Many illustrations on this blog and the Blank Canvas Sampler feature the custom Blank Canvas Living font… In this age of constant communication, the medium of our translation is homogenized into set typefaces of surprisingly limited variation. We are losing our personal relationship with the physicality of the written word. How can we reconnect?
The English language gives us two options: printing or cursive. But for those of us who live, ski, and make love right on the edge of control, our bodies cannot be counted on to transmit the depths of our emotions using either of these two rigid systems in any legible way. Wrists cramp and tendons tighten in the effort to keep a balance between the flow of our ideas and their subsequent communication. What’s the solution? Designing our own new handwriting fonts!
Since the success of any system depends on its adaptability, accommodation, and regeneration, the primary criteria for any new handwriting font actually gives us plenty of space to play. It must be adapted to our bodies and ideals, accommodate readers accustomed to current systems, and regenerate through ease of transmission through learning.
Using the blank canvas living font as an example, let’s look at a specialized set of secondary criteria. Note: #1 and #2 combat my personal spaz factor, while #3 and #4 honour my individual ideals concerning love, symmetry, and neuroscience.
1- Limit of one pen stroke per letter
2- Limit of one sharp direction change per letter
3- Each letter must relate to mate (sigh… a hopeless romantic in pursuit of geometric elegance)
4- Must be intuitively legible in relation to previous font systems by triggering appropriate letter-form concepts in our neural network
Whatever you choose as your unique secondary criteria, remember to be as loyal as possible to our pre-wired letter-form concepts (upper and lowercase are part of the same cluster of neural connections and therefor interchangeable) because gestalt can only get you so far. Once you have a working theoretical system (see chart), it’s time to train the ol’ brain by practising until it becomes automatic and intuitive – won’t take as long as you think. When taking any system from theoretical to practical, in any field, modifications will most likely be required with respect to the original criteria. In this case, the yellow chart boxes indicate where certain geometric concessions had to be made (albeit painfully) in order to better accommodate readers.
Is the blank canvas living font a successful system? My hands and wrists don’t ache anymore; my research notes have a unprecedented cleanliness, and my individual passions are expressed every time I put pen to paper. Does it accommodate new readers? You be the judge! Click the top pic to enlarge the image and test it out for yourself. But even if adaptability and accommodation are satisfied, only time will tell whether the BCL handwriting font will regenerate beyond its originator.
IBM took market share in the 1960s because its computers accommodated (integrated with) its previous office offerings. And yes, even I the proud parent, can admit that the blank canvas living font has a few potential weaknesses in terms of accommodation: numbers must be circled for differentiation’s sake, starting a sentence with a 3 can look rather odd, and the X and K can be a bit confusing for first time readers. However, I must leave the resolution of these ‘minor’ issues to the next generation of BCL adopters, because every successful system evolves through time. But I will say that eliminating the upper/lowercase complication has proven to be surprisingly liberating and makes potential regeneration through learning a full 50% easier.

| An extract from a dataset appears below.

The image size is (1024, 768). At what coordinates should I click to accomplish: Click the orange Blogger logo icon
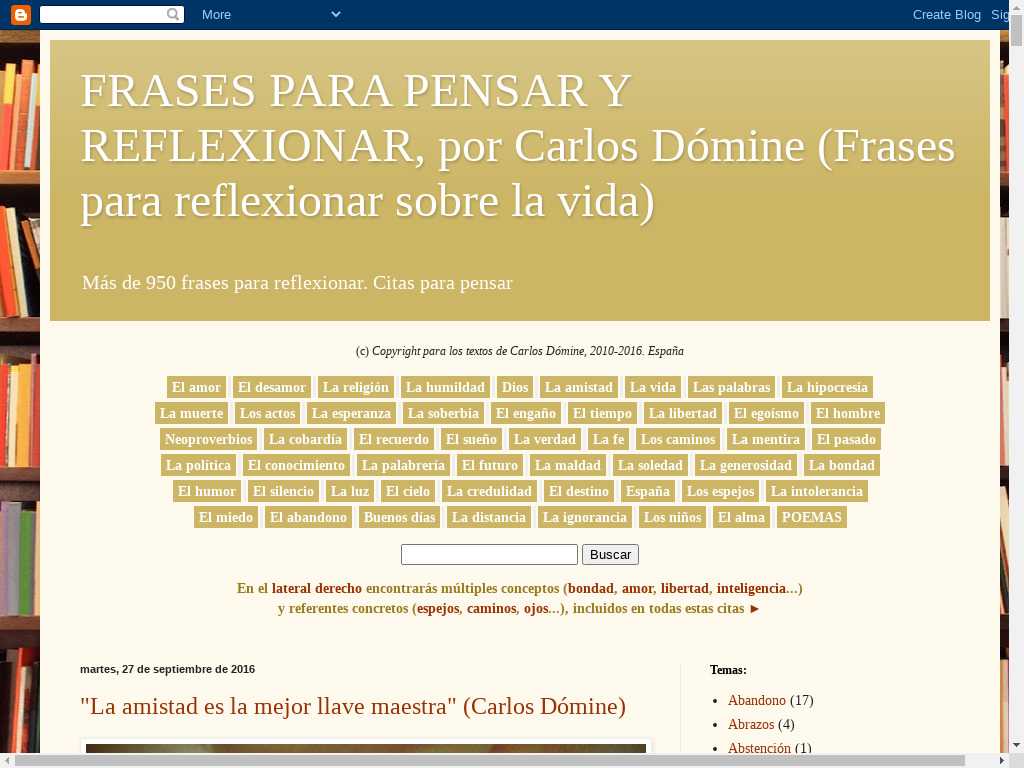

Most importantly, what’s made the whole ideation, development, and retraining process worthwhile is that I can finally read my own writing!
This just blew my mind
And you just made my day – It’s surprising what can happen when you add a little romance… to life, to love, to geometry~
Wow this is really cool! I love the reflections…
Thanks Rachael! It was so much fun playing around with flips and twirls. It’s amazing how many aspects of our lives we take for granted as ‘written in stone’, when they have an innate, internal flexibility. As long as communication isn’t hampered, we are free to play at stretching ‘the rules’ far further than we’ve been led to believe.